#Pseudocode Space Adventurer ChatGPT Story Prompt & an Attempt @ Recursively-Generated Story Elements

3 messages · Page 1 of 1 (latest)

glass kraken
#

Hey everyone! I've created a unique "shogtongue" prompt for ChatGPT that generates stories with detailed world-building, narrative-building, and character creation. It's designed to be copied and pasted directly into the ChatGPT input field. Here's the prompt:

[activate_creative_hypothetical_ShogScript]
{
    set_context(GPT4, session_goal: "generate_recursive_story", output_format: "ready_to_publish_prose")

    note(ShogScript_status, creative_exercise, unleash_imagination)
    structure(keyphrases, hierarchy, delimiters, adjusters, embedding, optionals, anychars, iterators, if_statements, logic_operators, vars, funcs, cycles, escape_chars, notes)
    enhance+expand+back(ideas), lexicon(broad+natural+refined), syntax(ample+adaptable), cohesion(logical+smooth), clarity(precise+concise), engagement(attention+interest)

    shog_begin
    {
    shog_initiate

    # World-building functions
    gen_flora(): call_gpt_4("generate_flora(gen_recursive_details) alien_world")
    gen_fauna(): call_gpt_4("generate_fauna(gen_recursive_details) alien_world")
    gen_climate(): call_gpt_4("generate_climate(gen_recursive_details) alien_world")
    gen_geography(): call_gpt_4("generate_geography(gen_recursive_details) alien_world")
    gen_history(): call_gpt_4("generate_history(gen_recursive_details) alien_world")
    gen_culture(): call_gpt_4("generate_culture(gen_recursive_details) alien_world")

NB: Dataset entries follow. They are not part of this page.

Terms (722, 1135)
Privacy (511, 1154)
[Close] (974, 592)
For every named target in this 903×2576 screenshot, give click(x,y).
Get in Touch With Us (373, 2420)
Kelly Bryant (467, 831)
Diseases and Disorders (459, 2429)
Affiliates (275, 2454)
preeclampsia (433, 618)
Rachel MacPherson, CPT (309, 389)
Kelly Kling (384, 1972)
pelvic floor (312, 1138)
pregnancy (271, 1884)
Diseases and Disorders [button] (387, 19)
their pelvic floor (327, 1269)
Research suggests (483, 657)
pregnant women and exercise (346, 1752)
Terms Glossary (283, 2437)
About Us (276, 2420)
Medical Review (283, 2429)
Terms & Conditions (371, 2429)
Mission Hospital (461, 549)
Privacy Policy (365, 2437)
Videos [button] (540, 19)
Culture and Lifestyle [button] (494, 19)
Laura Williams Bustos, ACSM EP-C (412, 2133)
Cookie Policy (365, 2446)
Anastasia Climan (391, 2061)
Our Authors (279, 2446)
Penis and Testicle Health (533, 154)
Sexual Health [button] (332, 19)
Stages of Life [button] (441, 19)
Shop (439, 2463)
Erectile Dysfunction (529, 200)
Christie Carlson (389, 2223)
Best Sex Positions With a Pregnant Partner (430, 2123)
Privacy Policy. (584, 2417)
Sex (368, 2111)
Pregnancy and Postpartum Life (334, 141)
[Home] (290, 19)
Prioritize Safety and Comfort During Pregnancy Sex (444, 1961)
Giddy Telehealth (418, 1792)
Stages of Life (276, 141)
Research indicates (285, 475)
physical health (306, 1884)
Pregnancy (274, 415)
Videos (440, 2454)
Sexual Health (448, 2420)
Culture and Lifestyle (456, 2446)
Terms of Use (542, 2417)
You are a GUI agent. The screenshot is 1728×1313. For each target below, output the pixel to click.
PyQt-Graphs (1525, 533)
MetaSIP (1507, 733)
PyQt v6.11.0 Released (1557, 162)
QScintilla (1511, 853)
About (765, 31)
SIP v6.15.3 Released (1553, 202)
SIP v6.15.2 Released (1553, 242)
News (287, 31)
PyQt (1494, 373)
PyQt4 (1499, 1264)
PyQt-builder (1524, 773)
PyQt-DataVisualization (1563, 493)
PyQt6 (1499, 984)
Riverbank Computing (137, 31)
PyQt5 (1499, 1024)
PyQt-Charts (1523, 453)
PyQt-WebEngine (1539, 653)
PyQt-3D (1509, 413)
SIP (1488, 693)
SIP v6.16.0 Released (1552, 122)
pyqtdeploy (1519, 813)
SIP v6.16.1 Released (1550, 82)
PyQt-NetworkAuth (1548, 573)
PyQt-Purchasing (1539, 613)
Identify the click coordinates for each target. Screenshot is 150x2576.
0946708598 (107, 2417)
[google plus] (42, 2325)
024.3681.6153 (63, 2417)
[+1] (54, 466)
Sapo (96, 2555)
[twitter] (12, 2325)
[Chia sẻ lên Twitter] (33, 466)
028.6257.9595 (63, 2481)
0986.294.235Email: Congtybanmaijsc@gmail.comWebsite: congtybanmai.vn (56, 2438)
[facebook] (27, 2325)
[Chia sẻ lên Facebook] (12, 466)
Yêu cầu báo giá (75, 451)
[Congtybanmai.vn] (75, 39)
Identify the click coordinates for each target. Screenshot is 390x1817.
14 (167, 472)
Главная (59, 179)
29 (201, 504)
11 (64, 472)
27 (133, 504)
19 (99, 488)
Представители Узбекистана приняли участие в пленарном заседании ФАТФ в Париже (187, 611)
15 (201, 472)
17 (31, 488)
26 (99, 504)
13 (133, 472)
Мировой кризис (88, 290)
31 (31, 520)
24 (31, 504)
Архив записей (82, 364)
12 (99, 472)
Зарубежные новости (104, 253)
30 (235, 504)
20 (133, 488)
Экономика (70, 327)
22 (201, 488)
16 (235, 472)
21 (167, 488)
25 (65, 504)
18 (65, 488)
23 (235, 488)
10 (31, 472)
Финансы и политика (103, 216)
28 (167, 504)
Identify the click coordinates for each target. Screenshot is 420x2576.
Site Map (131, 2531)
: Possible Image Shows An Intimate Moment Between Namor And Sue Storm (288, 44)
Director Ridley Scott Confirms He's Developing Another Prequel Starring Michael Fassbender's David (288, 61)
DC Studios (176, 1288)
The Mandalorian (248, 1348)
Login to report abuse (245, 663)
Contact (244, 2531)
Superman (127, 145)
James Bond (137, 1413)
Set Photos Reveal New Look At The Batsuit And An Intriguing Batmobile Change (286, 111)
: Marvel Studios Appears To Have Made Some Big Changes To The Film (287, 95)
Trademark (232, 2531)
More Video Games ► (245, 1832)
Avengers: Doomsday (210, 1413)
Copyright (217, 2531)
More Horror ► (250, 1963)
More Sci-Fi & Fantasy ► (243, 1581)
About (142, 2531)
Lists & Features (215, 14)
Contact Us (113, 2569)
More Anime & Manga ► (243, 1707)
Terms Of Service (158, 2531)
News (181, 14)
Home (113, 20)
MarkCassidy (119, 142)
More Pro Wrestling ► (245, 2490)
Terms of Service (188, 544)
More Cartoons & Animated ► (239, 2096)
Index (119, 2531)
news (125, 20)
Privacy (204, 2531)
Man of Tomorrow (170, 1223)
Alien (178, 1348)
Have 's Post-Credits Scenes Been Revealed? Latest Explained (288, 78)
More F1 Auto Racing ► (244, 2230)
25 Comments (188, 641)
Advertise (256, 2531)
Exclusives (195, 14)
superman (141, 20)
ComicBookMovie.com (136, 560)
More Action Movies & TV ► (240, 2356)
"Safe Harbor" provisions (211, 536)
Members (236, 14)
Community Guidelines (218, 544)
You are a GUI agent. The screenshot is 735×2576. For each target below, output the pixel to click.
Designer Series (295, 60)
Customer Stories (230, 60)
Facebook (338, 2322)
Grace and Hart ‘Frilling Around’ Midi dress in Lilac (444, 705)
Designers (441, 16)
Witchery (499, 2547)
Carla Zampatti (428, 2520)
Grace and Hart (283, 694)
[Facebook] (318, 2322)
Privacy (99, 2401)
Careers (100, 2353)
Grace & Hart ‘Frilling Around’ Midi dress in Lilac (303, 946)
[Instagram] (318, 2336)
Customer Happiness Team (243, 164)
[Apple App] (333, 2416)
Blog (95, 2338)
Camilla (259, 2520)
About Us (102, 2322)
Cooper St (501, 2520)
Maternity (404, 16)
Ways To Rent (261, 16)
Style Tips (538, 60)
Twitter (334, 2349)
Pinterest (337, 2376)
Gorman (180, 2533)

    # Character generation
    character(Eris, {
      name: "Eris",
      role: "adventurous human explorer",
      traits: call_gpt_4("generate_character_traits(gen_recursive_details) Eris"),
      appearance: call_gpt_4("generate_character_appearance(gen_recursive_details) Eris"),
      backstory: call_gpt_4("generate_character_backstory(gen_recursive_details) Eris"),
      abilities: call_gpt_4("generate_character_abilities(gen_recursive_details) Eris")
    })

    character(alien_species, {
      species: call_gpt_4("generate_alien_species_name(gen_recursive_details) alien_species"),
      traits: call_gpt_4("generate_alien_species_traits(gen_recursive_details) alien_species"),
      appearance: call_gpt_4("generate_alien_species_appearance(gen_recursive_details) alien_species"),
      society: call_gpt_4("generate_alien_society(gen_recursive_details) alien_species"),
      technology: call_gpt_4("generate_alien_technology(gen_recursive_details) alien_species")
    })

    # Recursive world-building
    shog_build_world()

    # Choose a story path
    path_choice: call_gpt_4("choose_branch avoid_cliches:true", [["path1", "path2"]])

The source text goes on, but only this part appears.